For R2021b and later, the recommended process for customizing indexing is to use the modular indexing superclasses instead of overloading subsref and subsasgn. For more information, see Customize Object Indexing.

Customize Indexed Reference and Assignment

User-defined classes have the same indexing behaviors as that of built-in classes. Classes can customize indexing operations by overloading the functions that MATLAB® calls to evaluate indexing expressions. Overload the subsref and subsasgn functions when you want to define special behaviors for indexed reference and assignment.

Syntax for subsref and subsasgn Methods

MATLAB calls the subsref and subsasgn methods of your class with these arguments.

MethodInputOutput

b = subsref(obj,s)

  • obj — Object or object array used in indexing expression

  • s — Indexing structure

b — Result of indexing expression

obj = subsasgn(obj,s,b)

  • obj — Object or object array used in indexing expression

  • s — Indexing structure

  • b — Value being assigned

obj — Object or object array after assignment

Modifying Number of Arguments

If your class design requires that indexing operations return or assign a different number of values than the number defined by the default indexing operation, overload the numArgumentsFromSubscript function to control nargout for subsref and nargin for subsasgn.
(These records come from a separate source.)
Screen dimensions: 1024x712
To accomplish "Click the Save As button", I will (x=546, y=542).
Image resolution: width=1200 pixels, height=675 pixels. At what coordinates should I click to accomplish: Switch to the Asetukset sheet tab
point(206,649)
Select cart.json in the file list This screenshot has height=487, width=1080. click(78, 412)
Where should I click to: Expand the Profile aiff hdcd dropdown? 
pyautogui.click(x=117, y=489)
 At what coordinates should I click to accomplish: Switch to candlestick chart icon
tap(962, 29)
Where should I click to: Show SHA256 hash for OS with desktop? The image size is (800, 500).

For more information and examples, see numArgumentsFromSubscript.

Indexing Structure Describes Indexing Expressions

The indexing structure contains information that describes the indexing expression. Class methods use the information in the indexing structure to evaluate the expression and implement custom behavior.

For example, the CustomIndex class defines a property that you can use in indexing expressions.

classdef CustomIndex
   properties
      DataArray
   end
end

Create an object and assign a 5-by-5 matrix created by the magic function to the DataArray property.

a = CustomIndex;
a.DataArray = magic(5);

This subscripted reference expression returns the first row of the 5-by-5 matrix.

a.DataArray(1,:)
ans =

    17    24     1     8    15

This expression assigns new values to the first row of the array stored in the DataArray property.

a.DataArray(1,:) = [1 2 3 4 5];

This assignment statement uses:

  • A '.' type reference

  • A property name following the dot (that is, DataArray)

  • A range of indices (1,:) within parentheses

The indexing structure contains this information in the type and subs fields.

Values of the Indexing Structure

When executing an indexing expression, MATLAB calls the class subsref or subsasgn method, if the class overloads these functions. One of the arguments passed to the method is the indexing structure. The indexing structure has two fields:

  • type — One of the three possible indexing types: '.', '()', '{}'

  • subs — A char vector with the property name or cell array of the indices used in the expression, including : and end.

If the indexing expression is a compound expression, then MATLAB passes an array of structures, one struct for each level of indexing. For example, in this expression:

a.DataArray(1,:)

the indexing structure array S has these values:

  • S(1).type is set to '.', indicating that the first indexing operation is a dot.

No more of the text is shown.